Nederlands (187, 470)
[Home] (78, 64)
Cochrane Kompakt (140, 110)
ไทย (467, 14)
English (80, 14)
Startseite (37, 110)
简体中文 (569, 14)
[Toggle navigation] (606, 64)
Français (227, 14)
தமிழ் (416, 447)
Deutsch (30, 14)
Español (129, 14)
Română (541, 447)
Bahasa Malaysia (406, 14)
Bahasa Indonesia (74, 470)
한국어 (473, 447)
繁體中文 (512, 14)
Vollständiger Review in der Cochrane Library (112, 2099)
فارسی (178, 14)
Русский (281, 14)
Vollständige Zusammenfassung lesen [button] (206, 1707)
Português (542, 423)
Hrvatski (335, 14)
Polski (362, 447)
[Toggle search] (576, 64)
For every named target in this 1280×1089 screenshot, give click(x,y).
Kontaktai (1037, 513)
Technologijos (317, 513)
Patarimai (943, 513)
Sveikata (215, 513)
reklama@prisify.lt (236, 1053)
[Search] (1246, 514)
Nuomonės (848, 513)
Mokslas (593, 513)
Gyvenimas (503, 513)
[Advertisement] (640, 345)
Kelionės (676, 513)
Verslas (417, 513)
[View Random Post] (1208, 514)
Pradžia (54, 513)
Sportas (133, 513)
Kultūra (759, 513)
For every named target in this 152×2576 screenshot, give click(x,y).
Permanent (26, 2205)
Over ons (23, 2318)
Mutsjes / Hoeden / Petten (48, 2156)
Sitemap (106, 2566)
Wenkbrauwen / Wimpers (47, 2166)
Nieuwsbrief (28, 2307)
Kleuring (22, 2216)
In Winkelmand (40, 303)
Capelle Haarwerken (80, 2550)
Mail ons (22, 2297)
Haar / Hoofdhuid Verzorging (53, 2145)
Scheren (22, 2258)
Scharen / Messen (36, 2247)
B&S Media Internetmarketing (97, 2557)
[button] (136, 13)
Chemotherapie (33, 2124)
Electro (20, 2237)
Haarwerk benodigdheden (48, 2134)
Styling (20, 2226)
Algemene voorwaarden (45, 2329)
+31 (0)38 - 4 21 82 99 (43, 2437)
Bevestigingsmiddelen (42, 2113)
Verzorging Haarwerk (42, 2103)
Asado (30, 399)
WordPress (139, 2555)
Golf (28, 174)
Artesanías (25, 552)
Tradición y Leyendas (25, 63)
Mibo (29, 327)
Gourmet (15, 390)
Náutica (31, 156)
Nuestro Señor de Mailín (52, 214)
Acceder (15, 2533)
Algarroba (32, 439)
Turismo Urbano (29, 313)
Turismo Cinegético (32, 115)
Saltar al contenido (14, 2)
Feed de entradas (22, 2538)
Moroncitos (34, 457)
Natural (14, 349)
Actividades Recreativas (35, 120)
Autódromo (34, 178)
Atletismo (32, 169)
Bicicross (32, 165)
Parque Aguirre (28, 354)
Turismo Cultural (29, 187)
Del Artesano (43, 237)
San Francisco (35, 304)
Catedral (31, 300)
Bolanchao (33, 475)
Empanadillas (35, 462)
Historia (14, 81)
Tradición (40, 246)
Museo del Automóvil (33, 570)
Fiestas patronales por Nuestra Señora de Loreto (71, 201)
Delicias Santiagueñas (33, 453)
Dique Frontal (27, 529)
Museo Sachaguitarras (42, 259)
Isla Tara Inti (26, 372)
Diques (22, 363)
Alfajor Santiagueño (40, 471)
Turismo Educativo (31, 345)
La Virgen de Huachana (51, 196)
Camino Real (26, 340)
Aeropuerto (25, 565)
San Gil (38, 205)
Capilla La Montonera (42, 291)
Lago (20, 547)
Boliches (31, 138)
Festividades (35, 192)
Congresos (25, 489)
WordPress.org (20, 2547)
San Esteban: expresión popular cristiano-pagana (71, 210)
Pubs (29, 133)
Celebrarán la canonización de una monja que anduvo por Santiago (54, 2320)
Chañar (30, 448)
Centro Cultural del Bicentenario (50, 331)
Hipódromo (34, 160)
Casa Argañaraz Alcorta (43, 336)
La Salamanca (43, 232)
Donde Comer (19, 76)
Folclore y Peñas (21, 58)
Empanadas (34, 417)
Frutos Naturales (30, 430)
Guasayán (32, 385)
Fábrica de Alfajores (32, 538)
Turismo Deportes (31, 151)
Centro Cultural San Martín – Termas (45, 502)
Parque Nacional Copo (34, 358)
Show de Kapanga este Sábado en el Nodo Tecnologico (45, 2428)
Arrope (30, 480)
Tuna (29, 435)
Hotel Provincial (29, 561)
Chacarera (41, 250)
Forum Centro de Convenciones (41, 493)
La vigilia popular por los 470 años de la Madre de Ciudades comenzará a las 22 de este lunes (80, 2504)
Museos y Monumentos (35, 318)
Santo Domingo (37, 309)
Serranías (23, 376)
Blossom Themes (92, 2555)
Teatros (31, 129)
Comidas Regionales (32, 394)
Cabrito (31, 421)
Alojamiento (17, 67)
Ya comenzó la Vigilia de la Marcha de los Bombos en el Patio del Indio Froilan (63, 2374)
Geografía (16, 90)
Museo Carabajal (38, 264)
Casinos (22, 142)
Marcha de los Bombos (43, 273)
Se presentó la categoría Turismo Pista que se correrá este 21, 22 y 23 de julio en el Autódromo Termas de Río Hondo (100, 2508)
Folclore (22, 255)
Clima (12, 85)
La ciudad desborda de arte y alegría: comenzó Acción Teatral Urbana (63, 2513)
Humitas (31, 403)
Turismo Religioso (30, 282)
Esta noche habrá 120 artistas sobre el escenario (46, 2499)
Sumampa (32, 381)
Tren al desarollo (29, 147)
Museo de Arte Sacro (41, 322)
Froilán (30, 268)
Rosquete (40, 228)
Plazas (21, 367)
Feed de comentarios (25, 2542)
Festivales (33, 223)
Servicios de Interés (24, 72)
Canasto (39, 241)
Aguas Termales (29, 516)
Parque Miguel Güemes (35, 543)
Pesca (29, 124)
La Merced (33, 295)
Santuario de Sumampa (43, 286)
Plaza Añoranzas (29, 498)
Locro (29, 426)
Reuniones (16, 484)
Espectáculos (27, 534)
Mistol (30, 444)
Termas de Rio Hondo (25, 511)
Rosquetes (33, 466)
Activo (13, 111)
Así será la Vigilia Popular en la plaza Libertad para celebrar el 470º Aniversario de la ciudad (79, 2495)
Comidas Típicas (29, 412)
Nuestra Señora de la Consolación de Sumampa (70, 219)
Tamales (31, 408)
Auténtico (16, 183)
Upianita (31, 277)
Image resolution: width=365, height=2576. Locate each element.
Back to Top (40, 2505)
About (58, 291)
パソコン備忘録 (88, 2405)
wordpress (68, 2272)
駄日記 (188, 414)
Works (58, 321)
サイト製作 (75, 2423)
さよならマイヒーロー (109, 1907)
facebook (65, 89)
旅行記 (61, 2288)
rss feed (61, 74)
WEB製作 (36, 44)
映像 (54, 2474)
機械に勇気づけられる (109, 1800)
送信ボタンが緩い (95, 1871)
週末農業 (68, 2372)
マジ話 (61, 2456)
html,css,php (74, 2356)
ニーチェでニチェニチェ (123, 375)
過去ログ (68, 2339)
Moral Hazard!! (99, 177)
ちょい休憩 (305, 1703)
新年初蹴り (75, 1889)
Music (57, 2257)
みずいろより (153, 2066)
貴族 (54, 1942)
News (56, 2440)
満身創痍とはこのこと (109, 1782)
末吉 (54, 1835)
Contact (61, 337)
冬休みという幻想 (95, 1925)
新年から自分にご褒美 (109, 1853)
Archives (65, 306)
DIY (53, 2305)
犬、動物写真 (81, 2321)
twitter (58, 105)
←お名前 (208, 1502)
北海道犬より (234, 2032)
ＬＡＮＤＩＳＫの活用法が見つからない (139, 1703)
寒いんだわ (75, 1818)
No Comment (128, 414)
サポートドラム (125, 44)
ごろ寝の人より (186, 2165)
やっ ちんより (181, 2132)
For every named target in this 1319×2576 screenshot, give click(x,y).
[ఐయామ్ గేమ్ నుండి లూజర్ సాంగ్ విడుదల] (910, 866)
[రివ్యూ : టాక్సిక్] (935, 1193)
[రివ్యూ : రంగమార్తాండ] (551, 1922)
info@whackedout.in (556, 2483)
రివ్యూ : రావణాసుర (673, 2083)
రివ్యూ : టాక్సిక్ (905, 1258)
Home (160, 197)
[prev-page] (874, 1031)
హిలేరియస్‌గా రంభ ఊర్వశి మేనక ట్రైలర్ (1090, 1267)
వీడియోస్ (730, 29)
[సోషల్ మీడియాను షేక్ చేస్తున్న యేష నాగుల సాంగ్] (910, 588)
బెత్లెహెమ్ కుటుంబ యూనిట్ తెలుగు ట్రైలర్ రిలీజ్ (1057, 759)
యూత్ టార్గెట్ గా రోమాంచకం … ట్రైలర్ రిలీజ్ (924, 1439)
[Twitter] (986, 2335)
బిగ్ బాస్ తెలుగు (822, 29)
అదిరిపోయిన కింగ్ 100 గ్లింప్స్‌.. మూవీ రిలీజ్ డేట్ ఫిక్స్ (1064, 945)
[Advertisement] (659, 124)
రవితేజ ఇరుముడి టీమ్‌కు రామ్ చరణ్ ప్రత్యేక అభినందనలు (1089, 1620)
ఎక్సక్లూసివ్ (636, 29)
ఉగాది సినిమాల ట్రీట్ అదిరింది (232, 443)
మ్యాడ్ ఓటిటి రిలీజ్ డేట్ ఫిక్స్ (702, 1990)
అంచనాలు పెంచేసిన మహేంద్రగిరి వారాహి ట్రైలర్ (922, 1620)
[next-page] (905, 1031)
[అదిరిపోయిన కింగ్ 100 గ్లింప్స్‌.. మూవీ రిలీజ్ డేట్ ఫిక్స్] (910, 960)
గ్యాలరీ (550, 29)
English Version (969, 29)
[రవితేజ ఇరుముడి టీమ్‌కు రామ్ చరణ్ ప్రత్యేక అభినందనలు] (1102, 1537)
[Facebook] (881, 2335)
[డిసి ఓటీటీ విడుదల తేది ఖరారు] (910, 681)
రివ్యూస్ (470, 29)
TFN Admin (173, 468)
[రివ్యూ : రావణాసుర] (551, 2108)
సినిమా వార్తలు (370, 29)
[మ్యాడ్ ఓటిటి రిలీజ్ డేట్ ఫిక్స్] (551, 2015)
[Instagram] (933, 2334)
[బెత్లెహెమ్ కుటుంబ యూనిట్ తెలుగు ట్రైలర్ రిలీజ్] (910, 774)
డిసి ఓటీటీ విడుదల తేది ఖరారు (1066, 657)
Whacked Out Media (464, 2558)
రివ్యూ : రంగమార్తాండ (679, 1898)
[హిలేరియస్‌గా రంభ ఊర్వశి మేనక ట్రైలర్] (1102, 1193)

▶ **WORK REQUIRED**
Whenever the word "Media" shows up in a line of the entries above, copy that line.

▶ **FINISHED TASK**
B&S Media Internetmarketing (97, 2557)
Whacked Out Media (464, 2558)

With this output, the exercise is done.